Ever wonder what work is like for people in another country? Maybe you’ve experienced culture shock as an expat worker or had a friend tell you about a great experience taking a new job across the globe? Well, we’ve done the research, the largest study of its kind, and can definitively tell you how workplace experiences vary from region to region.
We conducted a global study of workplace culture where the best were recognized as the World’s Best Workplaces™. 3.4 million employees across 90 countries and almost 10,000 organizations told us how they experience their workplaces. In this pool we found that while trust is central to great company culture, there are regional differences.
Community is top-of-mind for employees in the United States and Canada. For workers in Latin America it’s psychological safety. If you employ people in Asia and the Middle East, you should figure out if you are promoting a sustainable work-life balance. In Europe, the biggest driver of employee happiness is fairness.
It pays to be fair in Europe
Measures of equity distinguish the Best Workplaces in Europe. This means employees believe promotions are fair, that there is equal opportunity for special recognition and that profits are shared fairly.

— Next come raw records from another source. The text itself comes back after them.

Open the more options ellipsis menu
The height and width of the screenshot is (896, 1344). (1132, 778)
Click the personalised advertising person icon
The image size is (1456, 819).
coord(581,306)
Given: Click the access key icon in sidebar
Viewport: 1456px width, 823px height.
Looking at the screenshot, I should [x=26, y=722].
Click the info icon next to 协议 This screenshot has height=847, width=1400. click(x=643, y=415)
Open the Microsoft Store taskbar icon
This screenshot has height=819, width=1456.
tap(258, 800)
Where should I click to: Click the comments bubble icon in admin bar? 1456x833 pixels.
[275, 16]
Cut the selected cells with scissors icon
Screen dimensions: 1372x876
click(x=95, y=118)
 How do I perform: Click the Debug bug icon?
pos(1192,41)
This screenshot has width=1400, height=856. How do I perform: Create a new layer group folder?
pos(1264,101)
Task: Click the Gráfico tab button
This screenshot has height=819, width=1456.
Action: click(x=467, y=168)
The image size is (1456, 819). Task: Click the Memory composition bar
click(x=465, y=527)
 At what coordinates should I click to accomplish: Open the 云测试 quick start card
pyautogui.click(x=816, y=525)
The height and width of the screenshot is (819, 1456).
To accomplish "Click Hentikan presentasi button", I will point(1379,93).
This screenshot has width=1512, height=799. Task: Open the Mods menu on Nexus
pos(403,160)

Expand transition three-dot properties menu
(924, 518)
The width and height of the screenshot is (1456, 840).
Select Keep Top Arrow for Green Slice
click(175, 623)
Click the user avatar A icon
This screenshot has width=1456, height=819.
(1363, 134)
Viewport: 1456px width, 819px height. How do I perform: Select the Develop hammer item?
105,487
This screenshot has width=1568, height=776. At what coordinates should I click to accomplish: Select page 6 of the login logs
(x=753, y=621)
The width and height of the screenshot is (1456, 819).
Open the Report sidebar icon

Two other factors that separate the Best Workplaces speak to a sense of just treatment on the job: management matches its actions with its words, and people don’t abuse organizational authority to get their way.
In European countries, questions of rights, ownership and fairness are front and center as citizens make sense of recent waves of emigration and Brexit. Countries such as Greece and France are grappling with uneven pension systems where some retire at 50 and other workers are "cheated" on their retirement.
The Best Workplaces in Europe are ensuring that their employees have a thoroughly equitable experience. When people in this region feel they their employers are committed to fair treatment, they will reciprocate with extra effort and loyalty—fueling greater performance.
Promotions should not be based on tenure
When we dug into our data for European workplaces, we discovered that the 25 World's Best Workplaces do a better job of promoting people fairly, no matter how long they’ve been on the job. Many other organizations struggle to promote people fairly and default to undefined expectations, which can breed distrust.
Newly hired employees typically have higher levels of confidence in the fairness of promotions than veteran employees. But the 25 Best Workplaces in Europe see perceptions of fair promotions dip far less than at non-Best Workplaces in the region. Employees across tenure levels at Europe’s Best generally feel these important decisions are made equitably.